News & Analysis
NPU software spawns network architectures
Steve Klinger
2/5/2004 4:51 PM EST
There has been so much change in the communications industry during the past few years that it is tempting to focus on the truly revolutionary advances occurring at the systems and network application level. However, it also can be useful to periodically have a look behind the scenes to understand the key enabling technologies whose steady evolution is making the revolution possible.
One such enabling trend has been the development of advanced software tools and programming methods that make it possible for highly integrated network processor units (NPUs) to deliver on the promise of faster speeds, greater flexibility, lower costs and faster time-to-market. To a great degree, the evolution of NPU software development can be attributed to the emergence of advanced architectures for products like multiservice switches and multi-service-provisioning platforms.
The early evolution of network-processing technologies used three distinct approaches. The first was simply an attempt to build upon existing general-purpose processor architectures, such as RISC, but that model also limited the raw speeds and deterministic performance required of network functions.
To the forefront
The second used hardware-optimized state machines to drive performance, but inherent in such hardwired ASIC techniques was a lack of software programmability, which was needed to rapidly deploy new, emerging services and to enable the flexible provisioning of those services in disparate and dynamic network environments.

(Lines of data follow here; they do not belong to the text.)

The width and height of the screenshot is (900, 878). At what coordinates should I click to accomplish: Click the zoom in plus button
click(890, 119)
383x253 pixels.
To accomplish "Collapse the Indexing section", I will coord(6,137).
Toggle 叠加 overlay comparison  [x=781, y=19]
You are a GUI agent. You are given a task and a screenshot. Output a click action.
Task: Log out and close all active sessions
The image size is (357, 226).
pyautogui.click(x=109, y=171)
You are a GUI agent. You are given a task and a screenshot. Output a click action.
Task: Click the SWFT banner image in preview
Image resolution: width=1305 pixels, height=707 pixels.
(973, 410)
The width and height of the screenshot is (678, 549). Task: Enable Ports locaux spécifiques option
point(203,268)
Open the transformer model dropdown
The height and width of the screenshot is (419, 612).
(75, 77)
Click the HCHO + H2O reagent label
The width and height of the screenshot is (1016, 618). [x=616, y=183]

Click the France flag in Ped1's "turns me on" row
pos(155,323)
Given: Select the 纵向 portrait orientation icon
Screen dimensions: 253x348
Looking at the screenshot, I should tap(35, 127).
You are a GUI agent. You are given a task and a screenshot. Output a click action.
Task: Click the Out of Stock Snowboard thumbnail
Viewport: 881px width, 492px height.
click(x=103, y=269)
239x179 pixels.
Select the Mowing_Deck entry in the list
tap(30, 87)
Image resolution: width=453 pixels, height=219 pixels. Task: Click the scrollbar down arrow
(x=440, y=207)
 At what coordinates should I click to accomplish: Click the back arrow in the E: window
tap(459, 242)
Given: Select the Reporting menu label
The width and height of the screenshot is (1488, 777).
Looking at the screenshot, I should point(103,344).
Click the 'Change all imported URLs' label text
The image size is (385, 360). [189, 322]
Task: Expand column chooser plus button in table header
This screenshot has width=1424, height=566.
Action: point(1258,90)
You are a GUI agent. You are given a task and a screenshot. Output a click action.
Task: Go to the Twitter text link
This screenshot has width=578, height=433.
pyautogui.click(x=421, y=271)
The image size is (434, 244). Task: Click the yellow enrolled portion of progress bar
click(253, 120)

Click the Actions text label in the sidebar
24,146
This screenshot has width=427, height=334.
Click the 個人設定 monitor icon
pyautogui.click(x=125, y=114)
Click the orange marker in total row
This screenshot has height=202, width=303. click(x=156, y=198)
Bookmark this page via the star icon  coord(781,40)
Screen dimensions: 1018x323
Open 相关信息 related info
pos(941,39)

The third was to develop from the ground up new NPU architectures that bring together hardware optimization for network functions while providing full software programmability to implement any desired function.
As network performance requirements continued to escalate, the last approach quickly moved to the forefront as the most viable way to handle the higher speeds and increasing protocol diversity and complexity. NPU architectures using multiple embedded cores and integrated features such as configurable hardware-based traffic management have enabled new leaps forward in scalability and functionality. Still, the NPU software programming model and methodology has also needed to evolve in order to derive maximum results from the hardware features. As a result, today's advanced fifth-generation NPU architectures now rely upon a tightly integrated and well-balanced interaction between the underlying hardware and the software.
Single thread
With multicore NPU hardware optimized for parallel execution of network-specific tasks, it is critical to keep the core execution units fully utilized and to avoid wait states or wasted cycles. As the number of cores increases to provide performance scalability, these challenges can only be met through the use of an NPU architecture and programming methodology that enable system designers to treat the entire NPU function as a single processing thread that handles the start-to-finish processing of each datagram/packet.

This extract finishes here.